> [LISTING]:

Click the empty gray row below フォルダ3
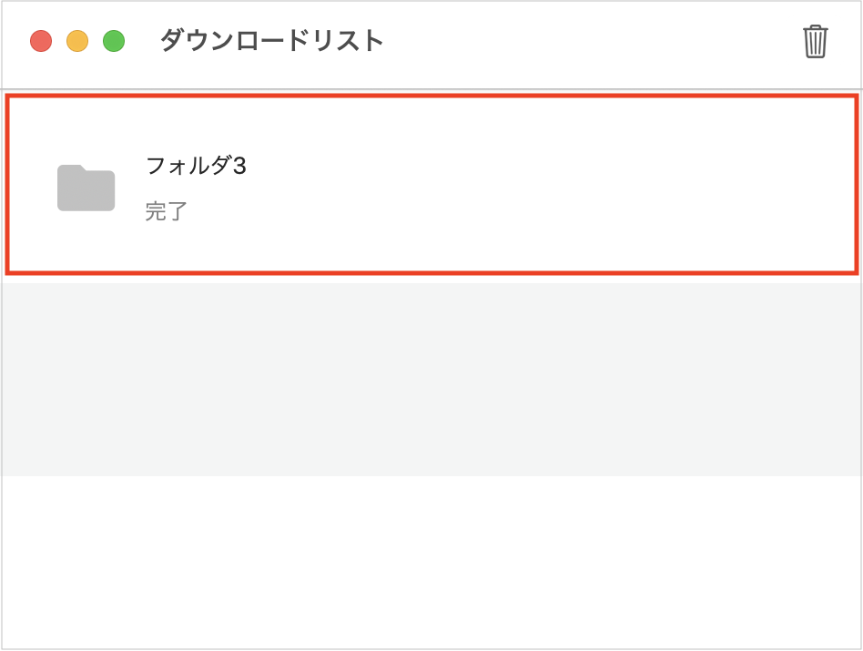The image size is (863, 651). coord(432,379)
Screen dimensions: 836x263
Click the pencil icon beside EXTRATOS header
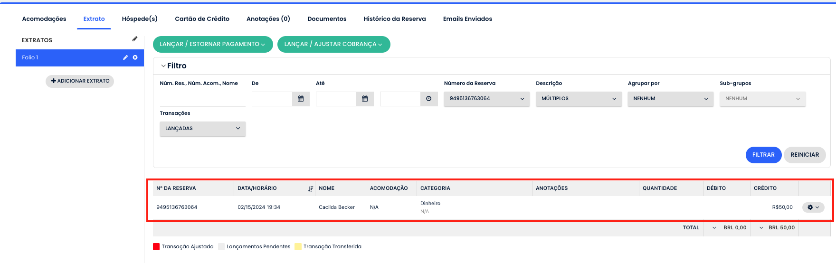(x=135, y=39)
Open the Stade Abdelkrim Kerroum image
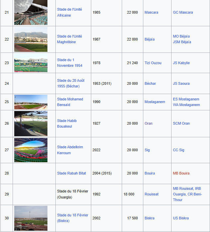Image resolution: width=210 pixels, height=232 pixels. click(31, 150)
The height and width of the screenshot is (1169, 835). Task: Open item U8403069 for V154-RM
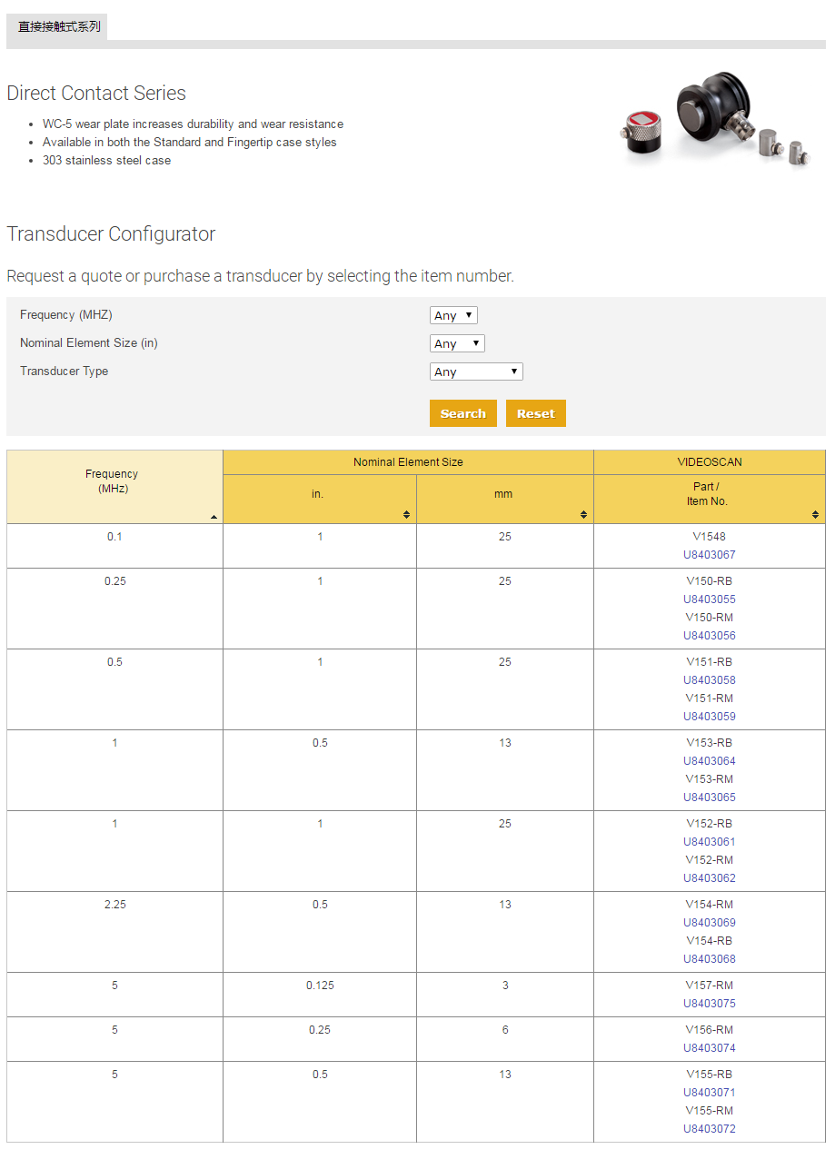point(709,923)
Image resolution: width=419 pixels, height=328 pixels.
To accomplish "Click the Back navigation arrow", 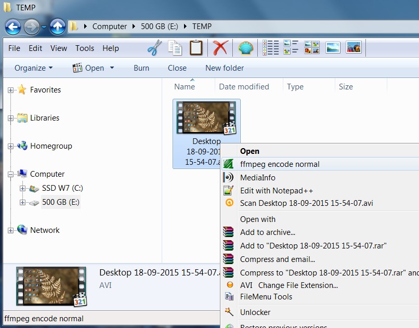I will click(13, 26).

---

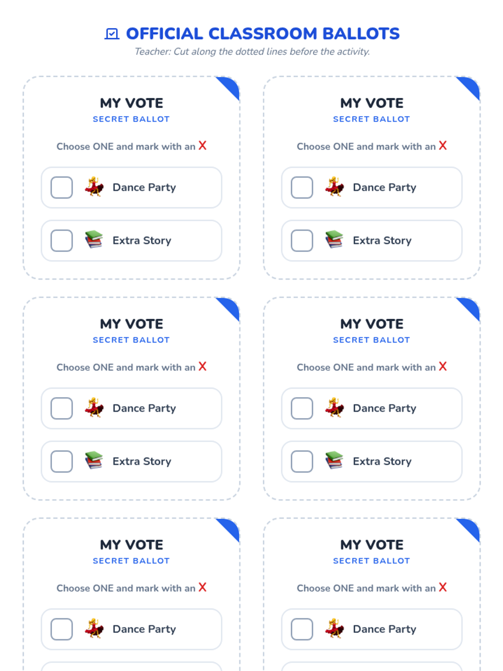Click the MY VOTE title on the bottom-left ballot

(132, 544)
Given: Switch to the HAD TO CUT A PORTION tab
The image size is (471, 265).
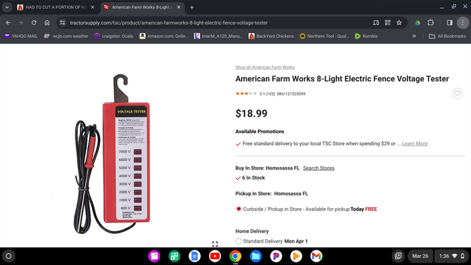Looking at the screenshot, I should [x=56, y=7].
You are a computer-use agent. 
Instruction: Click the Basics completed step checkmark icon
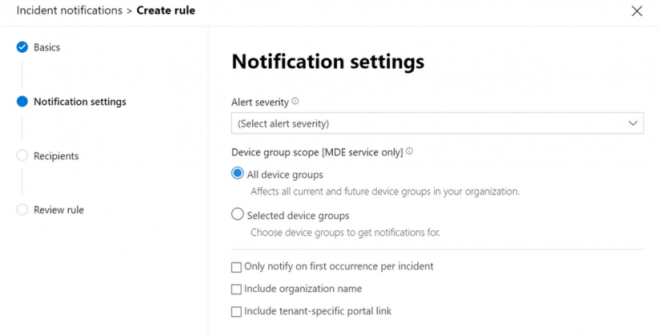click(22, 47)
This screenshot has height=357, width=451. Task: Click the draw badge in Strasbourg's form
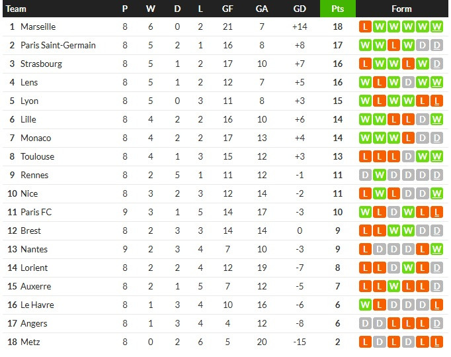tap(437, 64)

---

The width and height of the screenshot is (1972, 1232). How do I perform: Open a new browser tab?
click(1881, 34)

> [WRITTEN INSTRUCTION]:
Reproduce the data in full between the lines holding "This screenshot has" and "tap(437, 64)", inclusive, and shift every coordinate in the answers up by 7. Leave the pictures out of your answer.

> [THE REPLY]:
This screenshot has height=357, width=451. Task: Click the draw badge in Strasbourg's form
tap(444, 71)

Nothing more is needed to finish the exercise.